As usual, the data precedes the clock transition so the emitting circuit is DDR, running at 1 clock cycle per nibble. So it's "simple, synchronous design" and should not be hard to design.
So let's start with MAJ4 to toggle the bus. That makes 5 bits and 6 counts:
- 0, 1, 2 : BI=0
- 3, 4 : BI=1
The circuit here is a reduced version of the previous ones.
![]()
Adding the buffer is pretty simple, as shown in this extended circuit:
![]()
Just be sure that it's possible to synchronously clear the output.
So foor, so gad.
Then it becomes a bit more funky, as the clock generator must be designed. It's based around the classic "quadrature counter" or "2-bit Johnson counter" or "2-bit Gray counter": that's all the same circuit. It must generate at least 4 sequences:
- 4 cycles 2 3 1 0 : data A
- 4 cycles 1 3 2 0 : data B
- 2 cycles : 1 0
- 2 cycles : 2 0
One half can be realised by swapping the outputs with a pair of MUX.
The other half controls how signals are generated and circulate between the registers.
![]()
- A/B selects the order/direction.
- START is a one-cycle long pulse that triggers the sequence
- DONE goes high when the sequence is finished (returned to state 0)
- The state is also brought outside to select the nibble using an external MUX4.
- Extension to 32 bits will toggle A/B, which also controls a 32->16 MUX2.
- 4/2 selects the length of the sequence, often used with /CLR to reset the state.
OK I made a tiny mistake for the one-shot sequence, the feedback is behind the AND2:
![]()
So all that's left for a transmitter is the 16->4 MUX4, which is quite large/cumbersome with CircuitJS but you get the idea. As you can see:
![]()
I have added a protection to the START signal so it can only work when DONE.

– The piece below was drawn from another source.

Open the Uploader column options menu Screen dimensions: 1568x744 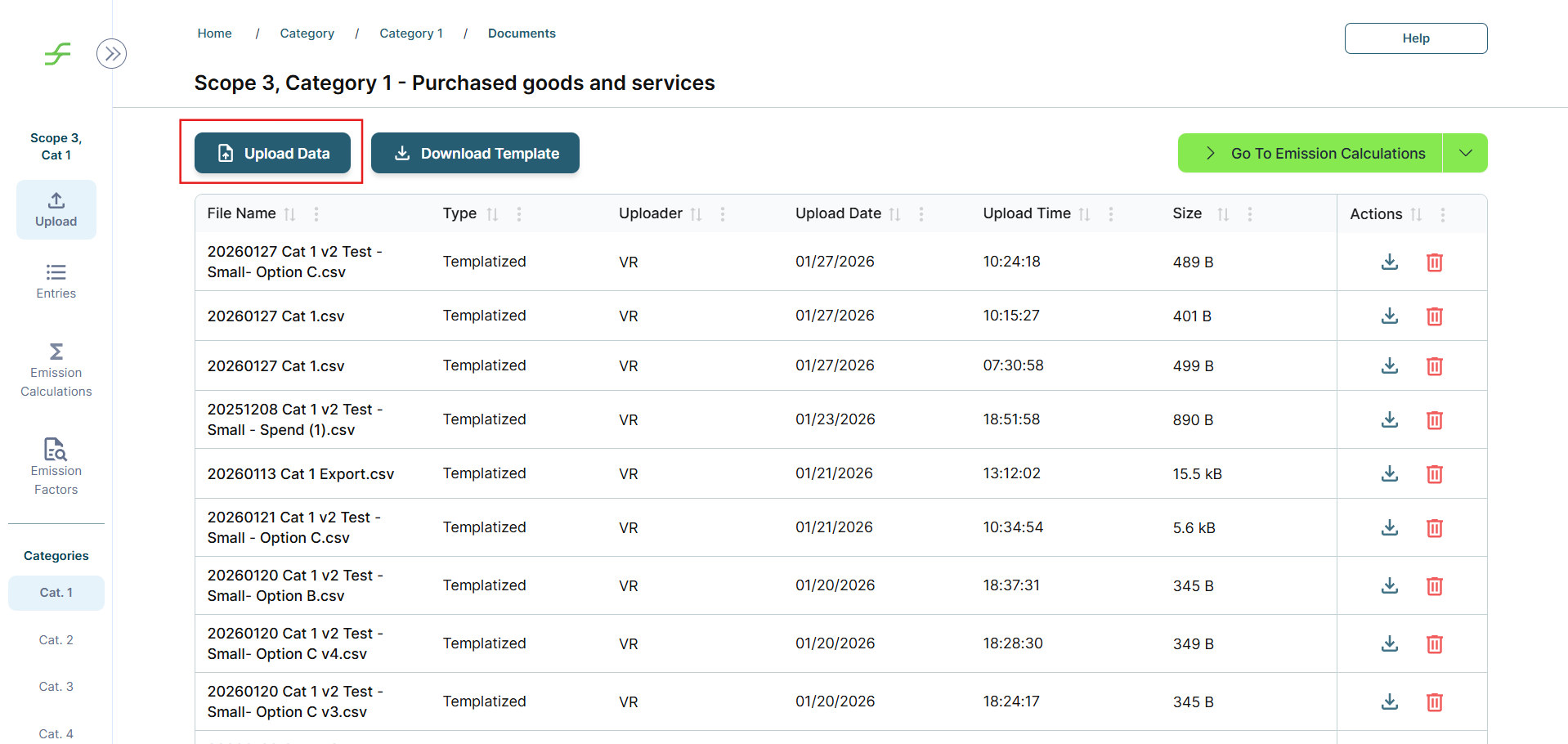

And then, one still has to design the FSM, but you see it's not difficult with the control and status signals:
- START
- A/B
- 4/2
- /CLR
- DONE
The decoder/receiver is a different pizza party though. This is why I create the "easy" encoder, so I can get the decoder right.
-
16-bit mode
04/02/2026 at 19:15 • 0 commentsA number of other applications work with 16-bit words, they don't seem to need control and/or parity.
From there it becomes easy to use the saved 2 bits as TMPI/inversion bits, using one bit for the inversion and 4 bits of data/payload.
Going 32-bit is as easy as : one 16-bit word (4 cycles) with one clock direction, and another word is the opposite clock direction. An "aborted" cycle would do the framing.
At that point, I wonder if/how the clock signals could become part of the inverted word, and how to recover the combined transition/word (3 down to 2 signals), if it's even possible... => the answer is "it does not matter":
- 4 data bits get TMPI => 5 bits where only 3 change
- 2 clock bits where only one changes
- total : 4 bits change over 7.
If the clock signals are TMPIed, then that's 6+1 bits => 4 changes.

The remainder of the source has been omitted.